• **Working data**:

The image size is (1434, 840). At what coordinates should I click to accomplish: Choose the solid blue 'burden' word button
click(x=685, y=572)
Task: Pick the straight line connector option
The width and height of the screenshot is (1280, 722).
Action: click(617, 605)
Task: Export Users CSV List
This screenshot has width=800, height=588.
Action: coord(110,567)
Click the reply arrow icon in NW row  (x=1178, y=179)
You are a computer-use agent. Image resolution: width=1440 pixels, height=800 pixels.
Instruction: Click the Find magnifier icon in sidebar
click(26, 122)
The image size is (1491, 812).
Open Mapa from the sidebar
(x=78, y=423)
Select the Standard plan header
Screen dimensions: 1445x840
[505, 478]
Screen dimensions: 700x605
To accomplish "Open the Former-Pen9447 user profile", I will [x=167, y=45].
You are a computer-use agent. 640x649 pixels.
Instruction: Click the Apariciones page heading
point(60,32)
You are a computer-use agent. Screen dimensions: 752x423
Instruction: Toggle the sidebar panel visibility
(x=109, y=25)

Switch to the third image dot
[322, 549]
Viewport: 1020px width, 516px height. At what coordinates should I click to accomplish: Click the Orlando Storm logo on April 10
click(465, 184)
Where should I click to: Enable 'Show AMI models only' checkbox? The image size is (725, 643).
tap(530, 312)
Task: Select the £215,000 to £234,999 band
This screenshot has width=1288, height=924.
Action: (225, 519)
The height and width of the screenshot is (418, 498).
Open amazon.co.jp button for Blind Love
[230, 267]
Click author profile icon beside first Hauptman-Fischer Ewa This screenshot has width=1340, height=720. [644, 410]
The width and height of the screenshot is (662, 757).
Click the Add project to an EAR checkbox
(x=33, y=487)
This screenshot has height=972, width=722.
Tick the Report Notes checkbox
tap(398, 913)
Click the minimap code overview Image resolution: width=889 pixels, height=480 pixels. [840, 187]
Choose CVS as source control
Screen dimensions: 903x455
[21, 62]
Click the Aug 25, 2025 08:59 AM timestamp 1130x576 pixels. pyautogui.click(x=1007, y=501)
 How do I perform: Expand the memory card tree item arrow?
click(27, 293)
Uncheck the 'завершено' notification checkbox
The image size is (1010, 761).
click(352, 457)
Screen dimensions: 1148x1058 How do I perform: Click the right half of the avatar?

• **What is needed**: Write out every record exactly as it appears above.

• **Task solution**:
The image size is (1434, 840). At what coordinates should I click to accomplish: Choose the solid blue 'burden' word button
click(x=685, y=572)
Task: Pick the straight line connector option
The width and height of the screenshot is (1280, 722).
Action: click(617, 605)
Task: Export Users CSV List
This screenshot has width=800, height=588.
Action: coord(110,567)
Click the reply arrow icon in NW row  (x=1178, y=179)
You are a computer-use agent. Image resolution: width=1440 pixels, height=800 pixels.
Instruction: Click the Find magnifier icon in sidebar
click(26, 122)
The image size is (1491, 812).
Open Mapa from the sidebar
(x=78, y=423)
Select the Standard plan header
Screen dimensions: 1445x840
[505, 478]
Screen dimensions: 700x605
To accomplish "Open the Former-Pen9447 user profile", I will [x=167, y=45].
You are a computer-use agent. 640x649 pixels.
Instruction: Click the Apariciones page heading
point(60,32)
You are a computer-use agent. Screen dimensions: 752x423
Instruction: Toggle the sidebar panel visibility
(x=109, y=25)

Switch to the third image dot
[322, 549]
Viewport: 1020px width, 516px height. At what coordinates should I click to accomplish: Click the Orlando Storm logo on April 10
click(465, 184)
Where should I click to: Enable 'Show AMI models only' checkbox? The image size is (725, 643).
tap(530, 312)
Task: Select the £215,000 to £234,999 band
This screenshot has width=1288, height=924.
Action: (225, 519)
The height and width of the screenshot is (418, 498).
Open amazon.co.jp button for Blind Love
[230, 267]
Click author profile icon beside first Hauptman-Fischer Ewa This screenshot has width=1340, height=720. [644, 410]
The width and height of the screenshot is (662, 757).
Click the Add project to an EAR checkbox
(x=33, y=487)
This screenshot has height=972, width=722.
Tick the Report Notes checkbox
tap(398, 913)
Click the minimap code overview Image resolution: width=889 pixels, height=480 pixels. [840, 187]
Choose CVS as source control
Screen dimensions: 903x455
[21, 62]
Click the Aug 25, 2025 08:59 AM timestamp 1130x576 pixels. pyautogui.click(x=1007, y=501)
 How do I perform: Expand the memory card tree item arrow?
click(27, 293)
Uncheck the 'завершено' notification checkbox
The image size is (1010, 761).
click(352, 457)
Screen dimensions: 1148x1058 How do I perform: Click the right half of the avatar?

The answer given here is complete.